--- Belge alıntısı ---
Son olarak hem takım hem de bireysel performanslarda kritik bir önem taşıyan aktivasyonu kontrol etme ya da baskıyla mücadele etme iş dünyasında da eşit derecede önem taşıyan bir beceridir. Bununla beraber, uygulamalı psikoloji literatürü tarandığında görülür ki optimal performansla ilişkilendirilen uyarılmışlık düzeyini düzenlemek için tasarlanmış çalışma programları ile sadece spor psikologları uğraşmaktadır. Kırk yılı aşkın bir süredir spor alanında yapılan yüzlerce araştırma kelimenin tam anlamıyla spor psikolojisi uygulamalarında az yada çok etkili olan uyarılmışlık, stress ve kaygı (endişe) arasındaki ayrım ile Yerkes Dodson Yasası (Ters U Yasası), Dürtü Kuramı, Ani Değişim (Katastrof) Kuramı, Zıtlık kuramı ve Optimal İşlev Görme Bölgesi Modeli (IZOF) gibi teoriler arasındaki ayrıma yöneliktir (Landers & Arent, 2001; Marchant &Morris, 2004; Williams & Harris, 2001). Çalışanlar kadar kurumlar için de baskıcı müdahelelerin doğuracağı sonuçlar, uyum sağlamaya yönelik başa çıkma stratejileri ve tekrar eden optimal performans durumları iş yerinde önem taşır gibi görünürken, iş dünyasının spor alanından fikir ödünç aldığına dair neredeyse hiç kanıt yoktur. İş ve spor ortamlarında yer alan koçların performanslarını arttırmaya yönelik ortaklaşa çalışma alanları ile ilgili öneriler ve diğer fikirler bir sonraki bölümde ele alınmıştır.
4. SPOR VE İŞ: MUHTEMEL ORTAK ARAŞTIRMA ALANLARI
4.1. Transfer
Weinberg ve McDermott (2002) liderlerin liderlik, uyum ve iletişimin unsurlarıyla ilgili algılarına dayanarak spor ve iş dünyasında başarı ile ilgili benzerliklere dikkat çekmekle beraber, spor ve iş dünyaları arasındaki bağlantıyı doğrulamak için kuramdan çok deneye dayanan bilgilerin gerekli olduğunu ileri sürmüşlerdir. Motivasyon, hedef belirleme ve örgüt kültürü gibi diğer çalışma konuları, incelenmek adına çok şey vaad eden alanlar olarak görülürler. Weinberg ve McDermontt ayrıca alanlar arasında gerçek transferin aslında ne olduğu konusunda gelecekte araştırma yapılmasını tavsiye etmektedirler. Buna ek olarak, spordaki takımlar ve iş dünyasındakiler büyüklük, görev çeşidi ve bireylerin kişilikleri bakımından farklılık gösterdiği için transferin bazı durumlarda diğerlerine göre daha fazla ya da en fazla olacağını öngörmüşlerdir.
--- Verilen materyal ---
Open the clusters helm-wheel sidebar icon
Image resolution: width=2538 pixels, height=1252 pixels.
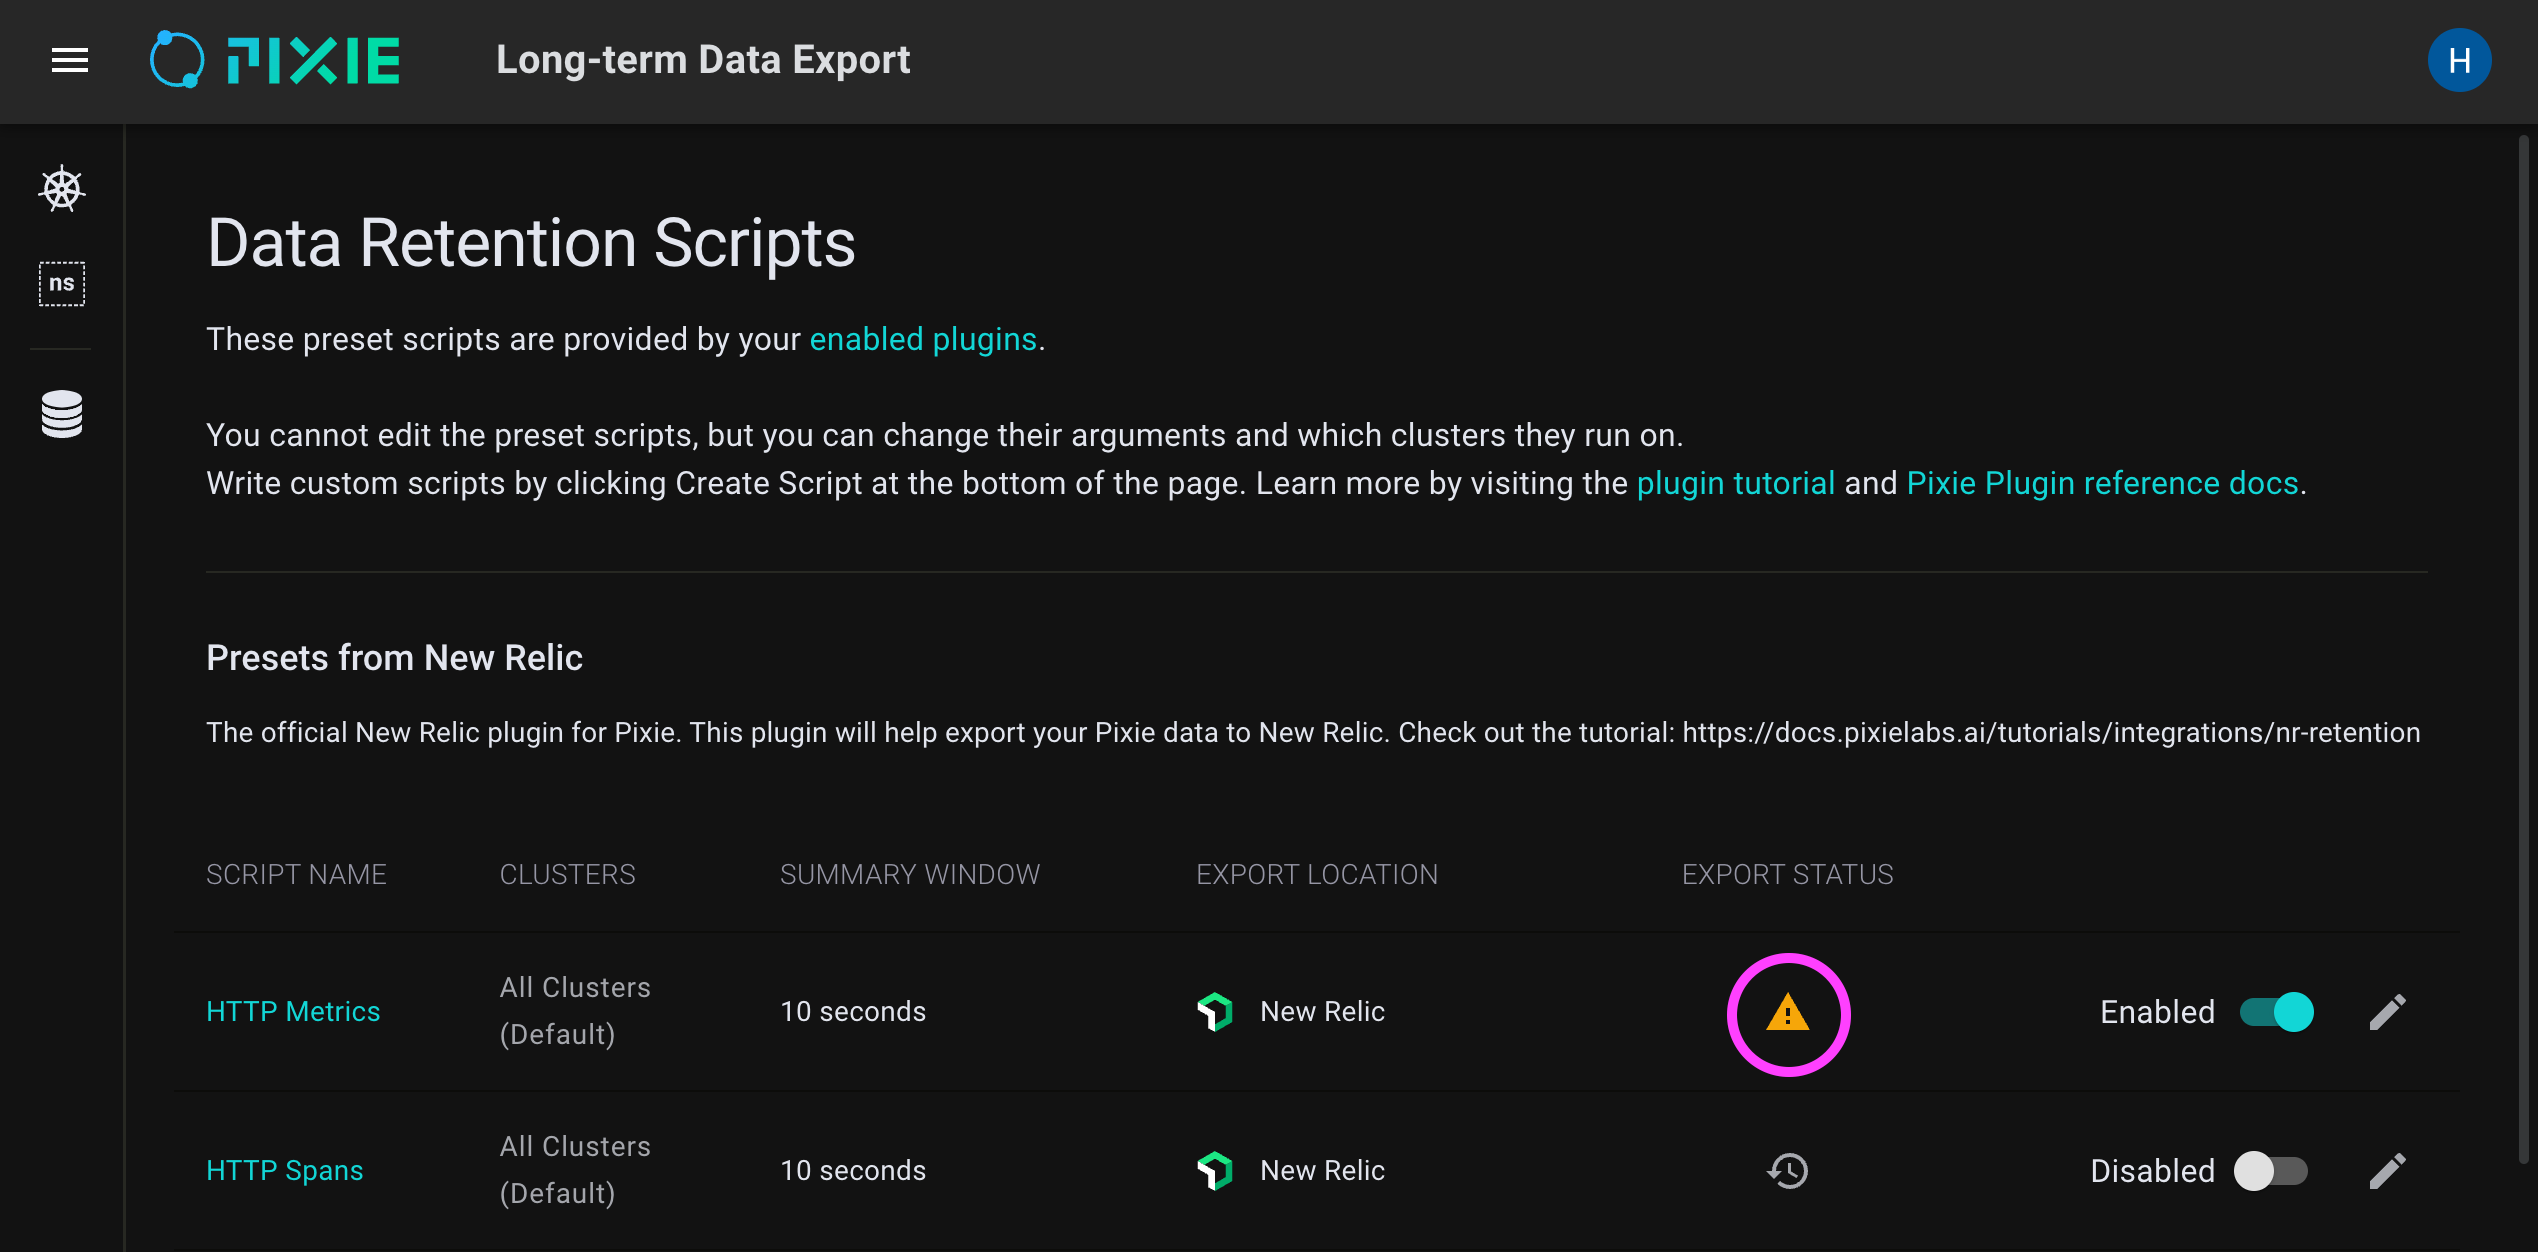point(62,189)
---
# Göreviniz:
Belge alıntısında geçen "Motivasyon, hedef belirleme ve örgüt kültürü gibi diğer çalışma konuları, incelenmek adına çok şey vaad eden alanlar olarak görülürler." cümlesini İngilizceye çevirin.

# Yazılı yanıt:
Other topics of study, such as motivation, goal setting and organizational culture, are seen as areas that hold great promise for investigation.